Kevin Vance Hernández Kirkconnell (born 21 December 1985) is a Honduran football goalkeeper who currently plays for Platense in the Liga Nacional de Fútbol de Honduras.

Club career
He began his career in 2003 with Club Victoria before moving abroad to join Uruguayan side Bella Vista. He moved to fellow Uruguayan outfit Central Español before the 2009 Clausura.

International career
He is also part of the U-23 squad that are the Pre-Olympic champions of CONCACAF 2008 where he was voted best goalkeeper of the competition. He made his debut for the national side on 22 May 2008 in a friendly against Belize and earned his second and so far last cap in the same year against Haiti. He has represented his country at the 2008 Summer Olympics.

* [What the task asks]
Set down the text about the Honduran goalkeeper in full, word for word. The items after this text were taken from a separate source.

* [Word and element location records]
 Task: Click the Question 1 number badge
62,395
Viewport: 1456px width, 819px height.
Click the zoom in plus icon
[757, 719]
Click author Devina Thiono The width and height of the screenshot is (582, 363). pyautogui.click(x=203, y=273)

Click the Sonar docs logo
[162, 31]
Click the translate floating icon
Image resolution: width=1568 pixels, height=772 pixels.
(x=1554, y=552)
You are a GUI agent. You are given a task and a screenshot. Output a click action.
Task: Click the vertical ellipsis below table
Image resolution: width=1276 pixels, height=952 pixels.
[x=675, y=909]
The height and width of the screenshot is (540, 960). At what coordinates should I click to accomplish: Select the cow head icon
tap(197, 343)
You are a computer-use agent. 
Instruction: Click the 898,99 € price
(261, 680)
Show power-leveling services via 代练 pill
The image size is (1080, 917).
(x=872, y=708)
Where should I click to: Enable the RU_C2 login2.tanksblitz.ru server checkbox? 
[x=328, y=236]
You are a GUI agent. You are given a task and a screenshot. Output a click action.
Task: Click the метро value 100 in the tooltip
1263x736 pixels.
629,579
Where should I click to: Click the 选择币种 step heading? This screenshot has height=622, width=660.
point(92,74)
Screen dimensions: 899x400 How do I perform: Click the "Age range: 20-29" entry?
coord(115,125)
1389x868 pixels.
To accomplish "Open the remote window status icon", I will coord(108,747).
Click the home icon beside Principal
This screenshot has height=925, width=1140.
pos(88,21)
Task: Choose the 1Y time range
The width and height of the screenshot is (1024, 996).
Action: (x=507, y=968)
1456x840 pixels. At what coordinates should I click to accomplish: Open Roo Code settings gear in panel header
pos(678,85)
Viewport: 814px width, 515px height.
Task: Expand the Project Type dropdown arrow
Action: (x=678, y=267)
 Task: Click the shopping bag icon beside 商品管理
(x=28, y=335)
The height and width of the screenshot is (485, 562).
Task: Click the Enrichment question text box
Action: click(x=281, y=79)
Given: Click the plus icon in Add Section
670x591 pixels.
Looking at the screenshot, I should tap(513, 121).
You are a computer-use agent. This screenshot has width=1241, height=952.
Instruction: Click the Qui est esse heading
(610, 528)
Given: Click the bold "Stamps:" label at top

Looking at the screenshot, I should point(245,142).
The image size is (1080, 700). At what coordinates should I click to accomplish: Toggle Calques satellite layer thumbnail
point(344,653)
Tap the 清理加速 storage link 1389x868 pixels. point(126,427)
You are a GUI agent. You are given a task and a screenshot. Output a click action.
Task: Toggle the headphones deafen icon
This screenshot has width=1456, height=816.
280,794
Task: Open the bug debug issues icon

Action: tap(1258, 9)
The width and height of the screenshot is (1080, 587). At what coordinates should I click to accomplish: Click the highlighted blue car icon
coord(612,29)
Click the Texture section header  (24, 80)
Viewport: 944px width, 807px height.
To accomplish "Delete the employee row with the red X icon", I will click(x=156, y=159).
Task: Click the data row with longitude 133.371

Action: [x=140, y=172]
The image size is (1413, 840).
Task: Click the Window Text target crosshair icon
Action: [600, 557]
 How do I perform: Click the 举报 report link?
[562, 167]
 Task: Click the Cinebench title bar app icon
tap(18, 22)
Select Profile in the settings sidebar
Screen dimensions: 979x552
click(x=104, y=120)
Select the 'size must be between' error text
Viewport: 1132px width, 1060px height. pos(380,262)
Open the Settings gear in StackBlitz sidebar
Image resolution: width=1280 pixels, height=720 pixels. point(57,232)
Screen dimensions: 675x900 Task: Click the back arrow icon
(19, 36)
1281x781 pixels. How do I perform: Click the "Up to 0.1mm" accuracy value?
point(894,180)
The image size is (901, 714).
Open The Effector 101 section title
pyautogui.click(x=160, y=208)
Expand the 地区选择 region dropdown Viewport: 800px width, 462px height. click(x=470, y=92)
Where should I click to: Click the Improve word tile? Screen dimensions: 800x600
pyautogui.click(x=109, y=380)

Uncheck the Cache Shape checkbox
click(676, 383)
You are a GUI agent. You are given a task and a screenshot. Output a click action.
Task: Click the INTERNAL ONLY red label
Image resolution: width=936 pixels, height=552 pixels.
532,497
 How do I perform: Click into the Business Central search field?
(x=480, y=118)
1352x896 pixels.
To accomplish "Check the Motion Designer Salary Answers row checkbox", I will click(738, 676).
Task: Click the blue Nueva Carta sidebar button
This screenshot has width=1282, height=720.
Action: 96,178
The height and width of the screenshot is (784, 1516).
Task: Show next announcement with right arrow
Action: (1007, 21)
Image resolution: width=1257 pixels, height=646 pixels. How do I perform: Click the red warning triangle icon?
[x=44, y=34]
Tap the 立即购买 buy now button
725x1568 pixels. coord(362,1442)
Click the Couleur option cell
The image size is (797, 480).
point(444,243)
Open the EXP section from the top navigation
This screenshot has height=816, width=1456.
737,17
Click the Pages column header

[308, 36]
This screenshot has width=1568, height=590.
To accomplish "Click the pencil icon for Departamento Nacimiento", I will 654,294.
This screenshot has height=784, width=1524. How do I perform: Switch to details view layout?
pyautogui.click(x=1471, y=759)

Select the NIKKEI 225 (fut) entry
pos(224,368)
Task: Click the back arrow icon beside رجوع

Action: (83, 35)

* [Output for this exercise]
Kevin Vance Hernández Kirkconnell (born 21 December 1985) is a Honduran football goalkeeper who currently plays for Platense in the Liga Nacional de Fútbol de Honduras.

Club career
He began his career in 2003 with Club Victoria before moving abroad to join Uruguayan side Bella Vista. He moved to fellow Uruguayan outfit Central Español before the 2009 Clausura.

International career
He is also part of the U-23 squad that are the Pre-Olympic champions of CONCACAF 2008 where he was voted best goalkeeper of the competition. He made his debut for the national side on 22 May 2008 in a friendly against Belize and earned his second and so far last cap in the same year against Haiti. He has represented his country at the 2008 Summer Olympics.